[SUPPLIED DATA]
·····
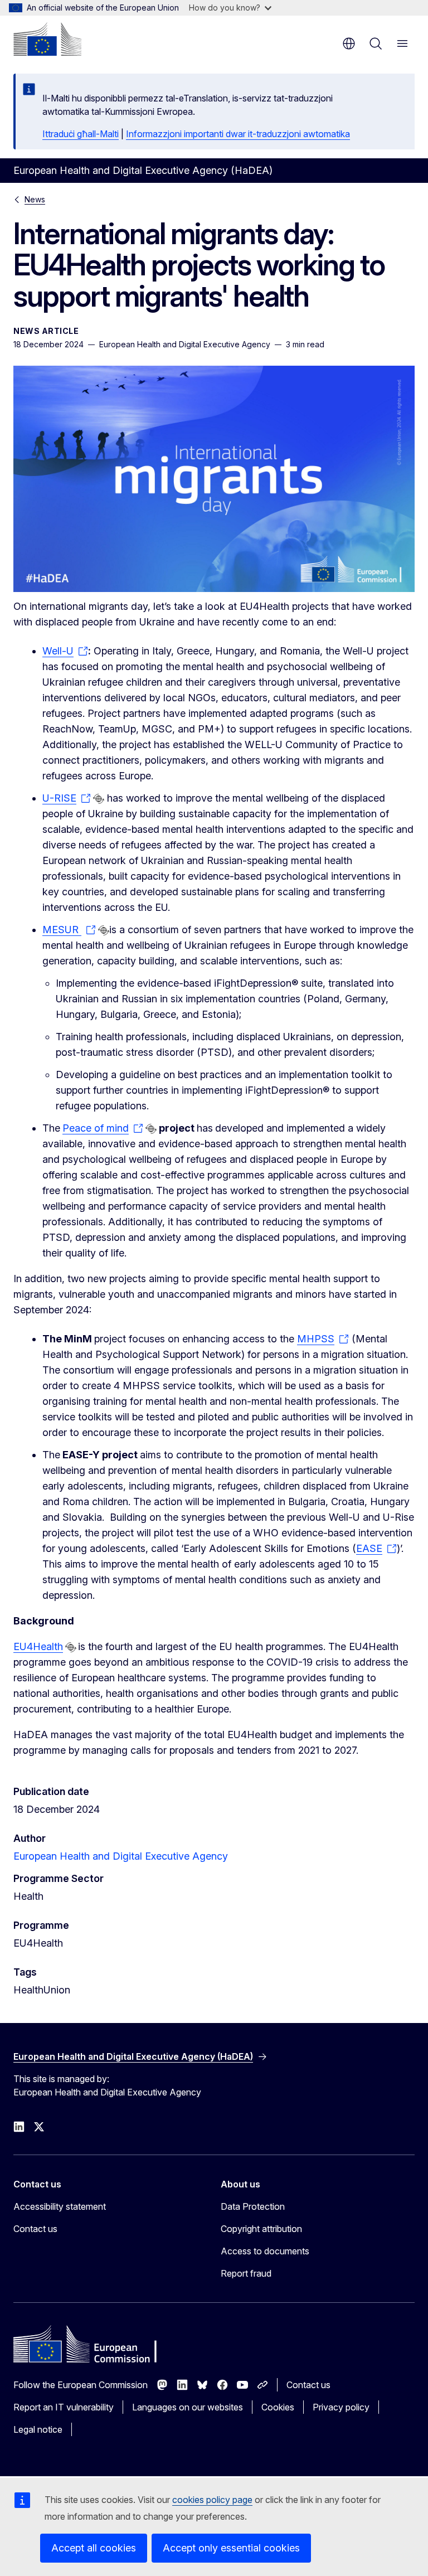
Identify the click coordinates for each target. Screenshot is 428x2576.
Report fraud (246, 2273)
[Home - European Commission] (47, 39)
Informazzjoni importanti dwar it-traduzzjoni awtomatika (238, 133)
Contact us (35, 2228)
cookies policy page (212, 2499)
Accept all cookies (93, 2548)
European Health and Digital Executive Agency (120, 1856)
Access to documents (265, 2251)
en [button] (349, 43)
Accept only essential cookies (231, 2548)
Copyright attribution (261, 2228)
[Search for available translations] (98, 798)
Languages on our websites (187, 2407)
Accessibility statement (59, 2206)
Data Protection (253, 2206)
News (35, 199)
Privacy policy (341, 2407)
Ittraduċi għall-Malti (80, 133)
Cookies (277, 2407)
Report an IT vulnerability (63, 2407)
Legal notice (37, 2429)
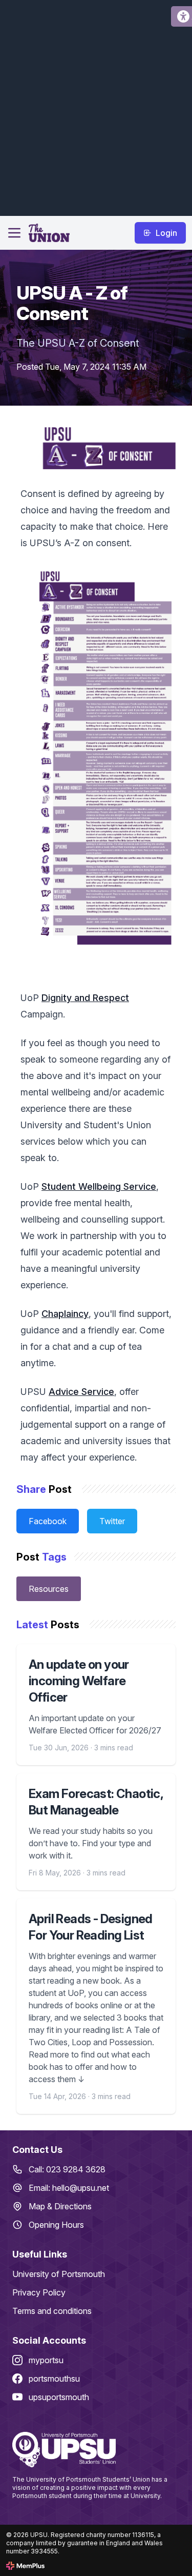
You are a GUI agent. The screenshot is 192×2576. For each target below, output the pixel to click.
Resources (49, 1589)
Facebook (48, 1521)
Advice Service (81, 1391)
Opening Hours (56, 2225)
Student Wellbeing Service (98, 1186)
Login (166, 233)
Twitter (112, 1521)
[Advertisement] (96, 106)
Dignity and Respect (85, 997)
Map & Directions (60, 2206)
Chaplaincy (65, 1313)
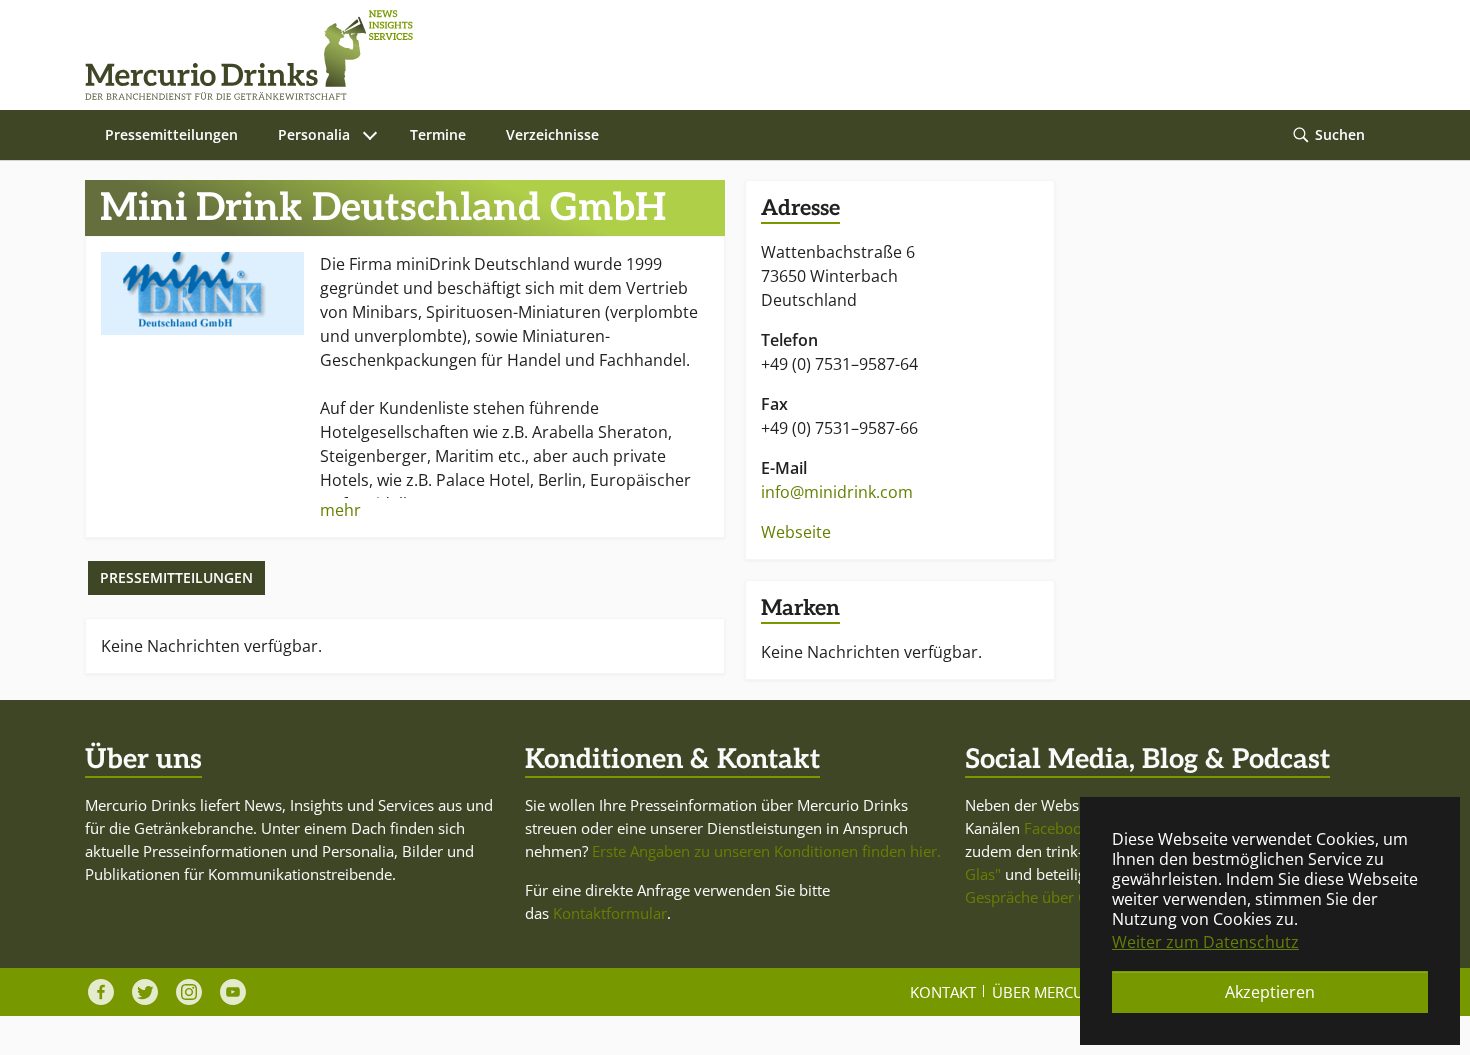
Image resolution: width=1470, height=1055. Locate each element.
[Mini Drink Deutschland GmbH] (202, 293)
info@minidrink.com (837, 492)
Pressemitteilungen (176, 577)
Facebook (1057, 828)
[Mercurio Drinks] (725, 55)
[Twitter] (145, 992)
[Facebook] (101, 992)
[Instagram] (189, 992)
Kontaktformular (610, 913)
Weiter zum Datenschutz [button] (1205, 942)
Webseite (796, 532)
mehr (340, 510)
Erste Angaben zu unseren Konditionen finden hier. (766, 851)
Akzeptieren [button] (1270, 992)
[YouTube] (233, 992)
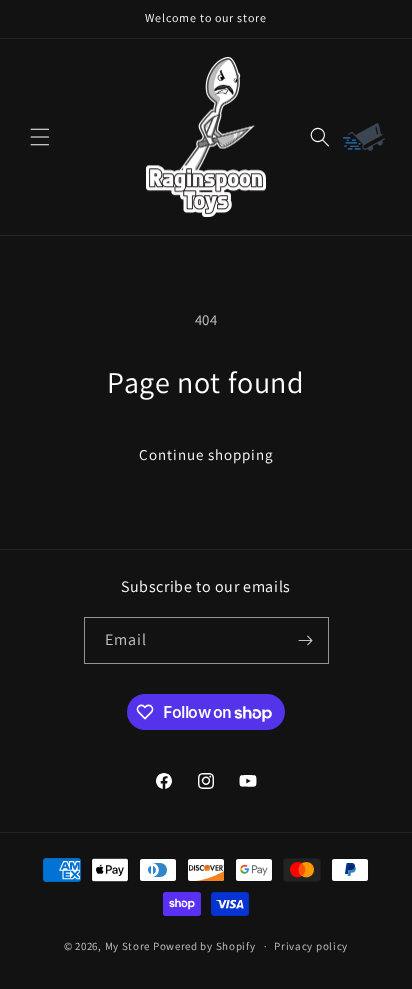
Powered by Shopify (204, 946)
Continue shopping (206, 454)
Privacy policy (311, 946)
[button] (40, 137)
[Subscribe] (306, 640)
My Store (128, 946)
·····
[HOW TO COMPLETE THIS TASK]
Hand back the exact lines from the start of the entries to the line with "Image resolution: width=1470, height=1055.", both ends kept and pictures left out.

[EXPECTED OUTPUT]
Identify the click coordinates for each target. Screenshot is 428x2576.
Report fraud (246, 2273)
[Home - European Commission] (47, 39)
Informazzjoni importanti dwar it-traduzzjoni awtomatika (238, 133)
Contact us (35, 2228)
cookies policy page (212, 2499)
Accept all cookies (93, 2548)
European Health and Digital Executive Agency (120, 1856)
Access to documents (265, 2251)
en [button] (349, 43)
Accept only essential cookies (231, 2548)
Copyright attribution (261, 2228)
[Search for available translations] (98, 798)
Languages on our websites (187, 2407)
Accessibility statement (59, 2206)
Data Protection (253, 2206)
News (35, 199)
Privacy policy (341, 2407)
Ittraduċi għall-Malti (80, 133)
Cookies (277, 2407)
Report an IT vulnerability (63, 2407)
Legal notice (37, 2429)
You are a GUI agent. The screenshot is 192×2576. For each target below, output the pixel to click.
Resources (49, 1589)
Facebook (48, 1521)
Advice Service (81, 1391)
Opening Hours (56, 2225)
Student Wellbeing Service (98, 1186)
Login (166, 233)
Twitter (112, 1521)
[Advertisement] (96, 106)
Dignity and Respect (85, 997)
Map & Directions (60, 2206)
Chaplaincy (65, 1313)
Image resolution: width=1470, height=1055. Locate each element.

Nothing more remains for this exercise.